Cerpen:Milikilah Hati Seluas Langit, Seluas Dan Sedalam Samudra

Posting Komentar

 MILIKILAH HATI SELUAS LANGIT, SELUAS DAN SEDALAM SAMUDRA

Oleh: Priyani Budhi Setyowati, S.Sos, M.Pd

www.perempuanmenulis.com

         Memang kasih sayang seorang ayah ibu terhadap anaknya tidak dapat kita pungkiri, karena  tidak ada kasih sayang seseorang yang bisa melebihi kasih sayang seorang ayah ibu terhadap anak-anaknya.

          Memang terlihat sangat lucu, tetapi romatis. Ketika dalam benakku, tiba-tiba membayangkan masa-masa awal ibu mengandungku. Aku membayangkan  saat aku di dalam rahim ibu, aku mendengar suara dan mulai bertanya-tanya dalam hati, aku berada di mana ini?.  Aku seperti berada di suatu ruangan gelap, dan yang kurasakan aku hanya bisa mendengar suara. Pada saat itu, suara yang kudengar masih samar-samar dan belum begitu jelas terdengar. 

          Ya…suara itu…, suara yang aku sendiri belum tahu, “suara apakah itu?”.

          Pertanyaan itu selalu muncul dalam diriku, hingga akhirnya aku menemukan jawabannya bahwa suara itu adalah, “suara detak jantung dan suara malaikat tanpa sayap yang sedang mengandungku.” Dia adalah Ibuku.

          Malaikat tanpa sayap ini akan mengandungku hingga sembilan bulan mendatang. Malaikat tanpa sayap ini juga akan menjagaku dari saat aku berada di sini, di kandungannya, hingga nanti aku dilahirkan ke dunia. 

          Ya Allah, dalam bayanganku, saat itu ibu pastilah sosok wanita yang luar biasa.  Ia rela mengorbankan nyawanya demi aku yang masih dalam kandungannya. Bahkan pada saat  mengandungku, ibu rela mengalami banyak kesulitan dan kesusahan yang tiada tara. 

          Ibu selalu membawaku, kemana pun ibu pergi. Saat ibu bekerja, aku pun ikut serta. Jadi aku tahu kalau ibu sangat menyayangi dan mencintaiku.  Ibu menjagaku dengan baik, hingga tiba saatnya aku dilahirkan.  

          Semakin lama, janin yang berada dalam kandungan Ibu tumbuh dan berkembang. Aku juga mulai mendengar suara lain. Dan ternyata, itu adalah suara ayahku. Ayah yang juga menjadi malaikat tanpa sayap bagi diriku. 

          Walaupun ayah sibuk bekerja mencari nafkah untuk keluarga, ayah adalah ayah terbaik bagi kami. Ayah merupakan sosok ayah siaga dalam segala hal untuk melindungi keluarga. Selama ibu mengandungku, ayah tetap mempunyai waktu luang menemani ibu ke dokter untuk memeriksakan kesehatan ibu dan kandungannya. 

          Dua malaikat tanpa sayap ini, Allah ciptakan untukku. Allah titipkan aku kepada mereka, karena Allah tahu bahwa mereka memiliki hati yang tulus seluas langit, seluas dan sedalam samudera. 

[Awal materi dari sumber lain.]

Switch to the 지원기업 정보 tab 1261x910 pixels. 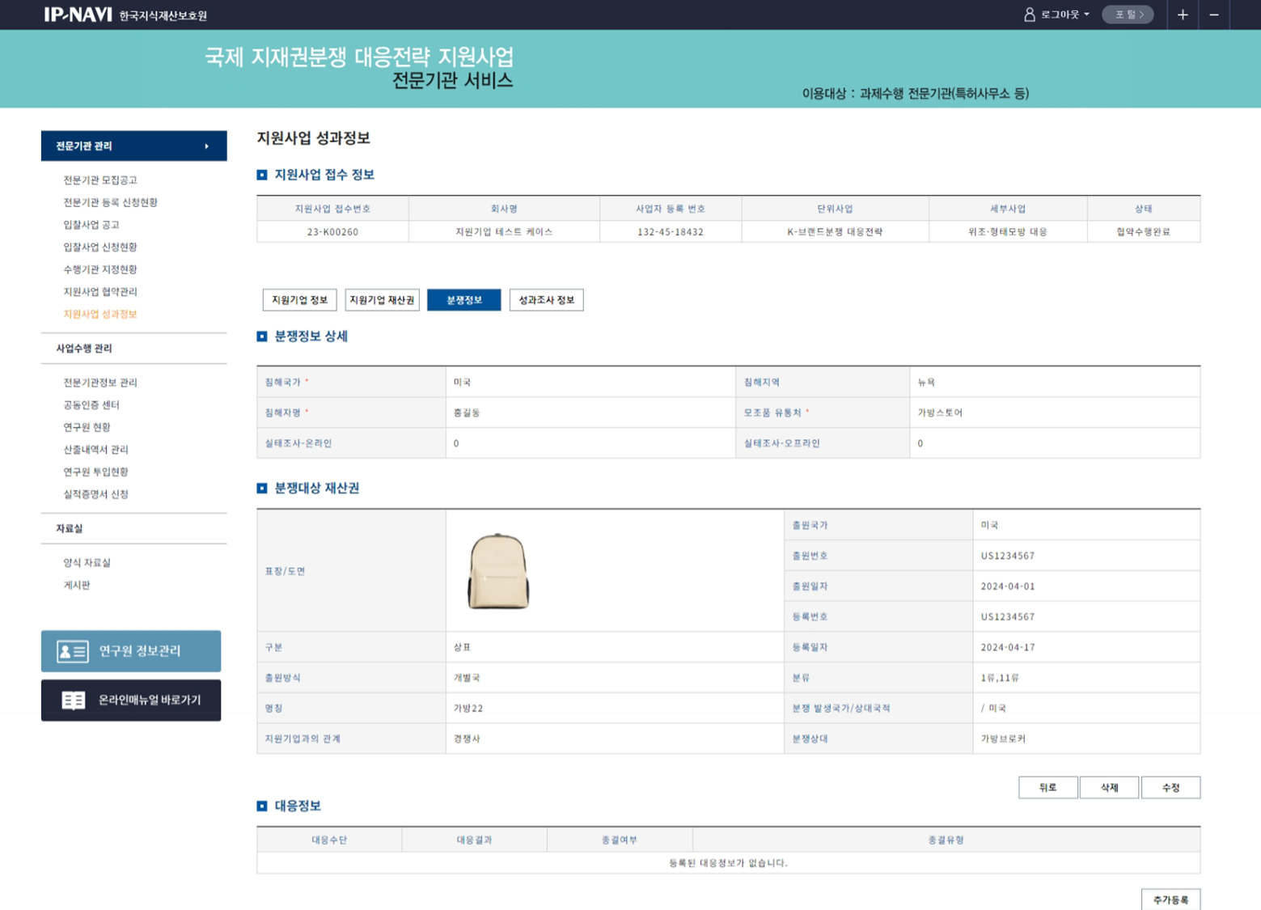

         Mereka berdua sangat istimewa, dan berharga dalam hidupku. Mereka bagaikan air jernih yang terus menerus mengalir. Mereka memiliki kasih sayang yang tiada habisnya, dan mereka memiliki cinta yang tulus untuk kami putra-putrinya.

          Sembilan bulan sepuluh hari pun berlalu, kelahiranku yang selama ini sudah dinantikan ayah ibu berbuah manis. Ibu berjuang mempertaruhkan nyawanya demi kelahiranku. Dan ketika aku dilahirkan, aku melihat secercah cahaya terang yang mulai dapat aku lihat, “Inilah yang Allah maksud dengan dunia”, pikirku. Dunia yang akan mulai aku kenal sejak aku lahir dari kandungan Ibu. 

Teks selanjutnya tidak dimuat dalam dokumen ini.